Serving Hartford County
Cabinets and floor have been demolished. These are the original walls.
The other side of the Kitchen. The sink used to be to the right of the dishwasher there. It's going back.
Lath and plaster wall removed. Pain in the bum, but we got it done. This 200 year old house has original 2x4 framing, 24 inches on center.
Other view of lath and plaster removal.
This is the old ceiling fan that used to occupy this space. It's gone now.
Demolished the other wall too. We're going to replace all the insulation in this room.
Removed all the walls throughout the entire Kitchen.
Yep, really. All the walls.
Nothing can ever be easy, right? There's 2 layers of ceiling here. TWO LAYERS!!!
Well, that's one layer gone. Phew. Break time.
This ceiling was a little bit easier to remove now, with the other layer gone.
All gone now. No more ceiling.
If you ever wanted to know what a mouse nest looks like, here you go.
This nest was abandoned long before I found it. It freaked me out at first, because it looks a lot like a hornet nest.
Okay. All gone. No more nest. And I sprayed foam insulation in all the gaps in the 200 year old foundation below this wall and then reinsulated the area.
The old Subfloor. 5/4"x4" tongue and groove nailed in like a hardwood floor. This was one of the most difficult floors I ever had to demolish.
Apparently they didn't believe in door headers 200 years ago.
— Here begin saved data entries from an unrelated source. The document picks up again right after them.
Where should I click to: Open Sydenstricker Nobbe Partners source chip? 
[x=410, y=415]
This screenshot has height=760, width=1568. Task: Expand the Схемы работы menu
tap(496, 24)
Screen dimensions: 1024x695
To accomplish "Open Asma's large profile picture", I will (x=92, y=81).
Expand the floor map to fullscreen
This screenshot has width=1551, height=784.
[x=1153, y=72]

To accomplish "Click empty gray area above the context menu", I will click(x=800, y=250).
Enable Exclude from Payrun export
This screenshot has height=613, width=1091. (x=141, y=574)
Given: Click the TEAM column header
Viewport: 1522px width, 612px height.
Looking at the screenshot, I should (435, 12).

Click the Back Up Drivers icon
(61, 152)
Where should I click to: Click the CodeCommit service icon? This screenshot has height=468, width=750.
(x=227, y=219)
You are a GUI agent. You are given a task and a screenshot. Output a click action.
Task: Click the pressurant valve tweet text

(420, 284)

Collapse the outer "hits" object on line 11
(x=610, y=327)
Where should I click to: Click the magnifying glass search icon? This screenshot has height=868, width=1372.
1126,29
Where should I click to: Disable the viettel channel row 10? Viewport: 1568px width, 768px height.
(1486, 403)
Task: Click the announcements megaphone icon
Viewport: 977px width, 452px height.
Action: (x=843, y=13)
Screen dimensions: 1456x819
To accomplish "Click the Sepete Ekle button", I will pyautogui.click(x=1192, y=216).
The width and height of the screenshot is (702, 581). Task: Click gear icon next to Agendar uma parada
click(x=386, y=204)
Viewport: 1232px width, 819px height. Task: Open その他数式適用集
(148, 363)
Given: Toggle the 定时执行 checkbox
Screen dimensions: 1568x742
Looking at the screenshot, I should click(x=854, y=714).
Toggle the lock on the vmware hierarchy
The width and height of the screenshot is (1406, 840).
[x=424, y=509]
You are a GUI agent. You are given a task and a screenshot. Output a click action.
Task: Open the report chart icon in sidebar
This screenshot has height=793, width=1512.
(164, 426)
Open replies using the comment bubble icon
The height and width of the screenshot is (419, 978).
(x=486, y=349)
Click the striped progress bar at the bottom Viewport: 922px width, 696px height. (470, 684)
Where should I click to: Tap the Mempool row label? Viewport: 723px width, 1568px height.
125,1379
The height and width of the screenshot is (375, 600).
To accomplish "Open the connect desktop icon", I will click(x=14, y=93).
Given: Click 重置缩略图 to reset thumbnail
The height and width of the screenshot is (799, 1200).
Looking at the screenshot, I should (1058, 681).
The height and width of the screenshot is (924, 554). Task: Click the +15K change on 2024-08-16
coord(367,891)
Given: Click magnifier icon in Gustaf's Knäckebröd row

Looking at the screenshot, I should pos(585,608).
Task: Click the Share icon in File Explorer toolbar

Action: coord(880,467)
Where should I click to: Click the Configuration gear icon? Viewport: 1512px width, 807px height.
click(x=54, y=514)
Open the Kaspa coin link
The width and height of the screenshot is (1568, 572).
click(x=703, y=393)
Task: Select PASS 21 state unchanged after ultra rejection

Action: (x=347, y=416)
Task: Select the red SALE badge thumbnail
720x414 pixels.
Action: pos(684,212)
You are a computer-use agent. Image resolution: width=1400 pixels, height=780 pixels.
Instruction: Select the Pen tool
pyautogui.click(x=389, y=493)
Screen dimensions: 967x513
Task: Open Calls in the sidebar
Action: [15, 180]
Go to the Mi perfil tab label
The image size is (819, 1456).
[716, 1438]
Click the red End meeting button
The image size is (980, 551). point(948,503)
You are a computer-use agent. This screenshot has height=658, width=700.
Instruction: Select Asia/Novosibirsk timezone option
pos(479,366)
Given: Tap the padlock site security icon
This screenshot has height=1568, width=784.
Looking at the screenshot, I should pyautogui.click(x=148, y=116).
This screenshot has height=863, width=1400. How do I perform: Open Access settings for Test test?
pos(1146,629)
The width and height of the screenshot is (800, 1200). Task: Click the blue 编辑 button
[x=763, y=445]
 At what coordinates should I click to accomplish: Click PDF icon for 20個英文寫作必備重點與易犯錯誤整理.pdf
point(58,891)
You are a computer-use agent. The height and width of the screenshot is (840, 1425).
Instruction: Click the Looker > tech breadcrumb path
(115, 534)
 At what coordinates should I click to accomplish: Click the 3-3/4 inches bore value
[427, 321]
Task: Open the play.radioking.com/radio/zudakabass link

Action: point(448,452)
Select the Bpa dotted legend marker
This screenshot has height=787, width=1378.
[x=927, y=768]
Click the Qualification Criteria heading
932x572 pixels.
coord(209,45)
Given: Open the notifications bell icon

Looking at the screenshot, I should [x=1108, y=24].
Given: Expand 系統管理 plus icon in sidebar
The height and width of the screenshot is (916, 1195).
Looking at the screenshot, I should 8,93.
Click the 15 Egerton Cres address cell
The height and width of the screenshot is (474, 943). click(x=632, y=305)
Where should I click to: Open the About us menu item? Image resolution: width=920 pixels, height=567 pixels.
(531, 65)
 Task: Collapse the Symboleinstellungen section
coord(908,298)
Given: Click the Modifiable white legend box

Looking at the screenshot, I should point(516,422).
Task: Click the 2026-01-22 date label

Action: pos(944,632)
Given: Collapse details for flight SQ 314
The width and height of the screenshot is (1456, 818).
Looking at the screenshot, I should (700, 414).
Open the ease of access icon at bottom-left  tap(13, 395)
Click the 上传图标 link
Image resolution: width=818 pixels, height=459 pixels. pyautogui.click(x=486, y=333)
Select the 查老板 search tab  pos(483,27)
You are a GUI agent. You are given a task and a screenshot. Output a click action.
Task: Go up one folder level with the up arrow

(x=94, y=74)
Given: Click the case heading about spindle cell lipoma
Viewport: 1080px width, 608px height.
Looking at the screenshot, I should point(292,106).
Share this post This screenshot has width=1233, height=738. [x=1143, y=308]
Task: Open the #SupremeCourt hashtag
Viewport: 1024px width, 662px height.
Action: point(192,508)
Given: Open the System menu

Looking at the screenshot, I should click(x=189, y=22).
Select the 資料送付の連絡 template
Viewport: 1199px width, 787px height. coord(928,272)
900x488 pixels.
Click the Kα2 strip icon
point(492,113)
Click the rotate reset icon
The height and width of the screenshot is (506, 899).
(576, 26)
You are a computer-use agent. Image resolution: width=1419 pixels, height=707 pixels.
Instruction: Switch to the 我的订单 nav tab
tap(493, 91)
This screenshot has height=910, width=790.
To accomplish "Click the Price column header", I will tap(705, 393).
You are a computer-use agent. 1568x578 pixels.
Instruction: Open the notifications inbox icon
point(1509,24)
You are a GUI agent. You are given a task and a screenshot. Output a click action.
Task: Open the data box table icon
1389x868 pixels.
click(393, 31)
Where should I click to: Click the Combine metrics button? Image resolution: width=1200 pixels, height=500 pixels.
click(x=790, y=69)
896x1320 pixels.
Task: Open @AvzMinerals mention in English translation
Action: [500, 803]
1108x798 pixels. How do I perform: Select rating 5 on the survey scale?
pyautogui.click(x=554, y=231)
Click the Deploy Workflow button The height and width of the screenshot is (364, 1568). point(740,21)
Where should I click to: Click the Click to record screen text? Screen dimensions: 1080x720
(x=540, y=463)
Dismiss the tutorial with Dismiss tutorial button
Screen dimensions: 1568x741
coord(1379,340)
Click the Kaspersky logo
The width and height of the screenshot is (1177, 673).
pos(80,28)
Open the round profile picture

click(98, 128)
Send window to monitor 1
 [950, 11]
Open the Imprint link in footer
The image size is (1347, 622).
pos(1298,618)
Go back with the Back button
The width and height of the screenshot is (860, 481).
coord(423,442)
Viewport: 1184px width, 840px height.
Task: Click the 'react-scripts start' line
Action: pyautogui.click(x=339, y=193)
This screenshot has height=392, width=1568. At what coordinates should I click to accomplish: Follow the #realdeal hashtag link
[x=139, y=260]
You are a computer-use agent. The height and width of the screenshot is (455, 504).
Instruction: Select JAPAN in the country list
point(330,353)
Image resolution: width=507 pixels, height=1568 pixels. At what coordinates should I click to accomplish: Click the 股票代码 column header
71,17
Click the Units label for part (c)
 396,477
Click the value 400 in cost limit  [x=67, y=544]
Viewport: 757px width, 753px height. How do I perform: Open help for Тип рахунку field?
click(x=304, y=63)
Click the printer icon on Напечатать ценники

There is absolutely no weight transfer going on here. No wonder there were so many cracks in the original walls around these corners.
A floor made of 2x4's thats 24" on center?!? Can't put a tile floor on that and expect it to hold up.
That's more like it. 12" on center with braces every few feet. Now that's a stable floor. We'd have liked to use 2x8's on this floor, but the original framing of this 200 year old house just would not allow for that.
The insulation sits in there nicely.
How about that insulation?
Spiral subfloor design. Super strong. Second layer goes in opposite direction for overlap.
Now, we are opening up the small doorway into a larger doorway. We have to be careful, because of the way this house is built, every wall, every 2x4, is load bearing. The load is evenly distributed, but still.
And here, now we have a doorway in place with a proper header to distribute the load properly.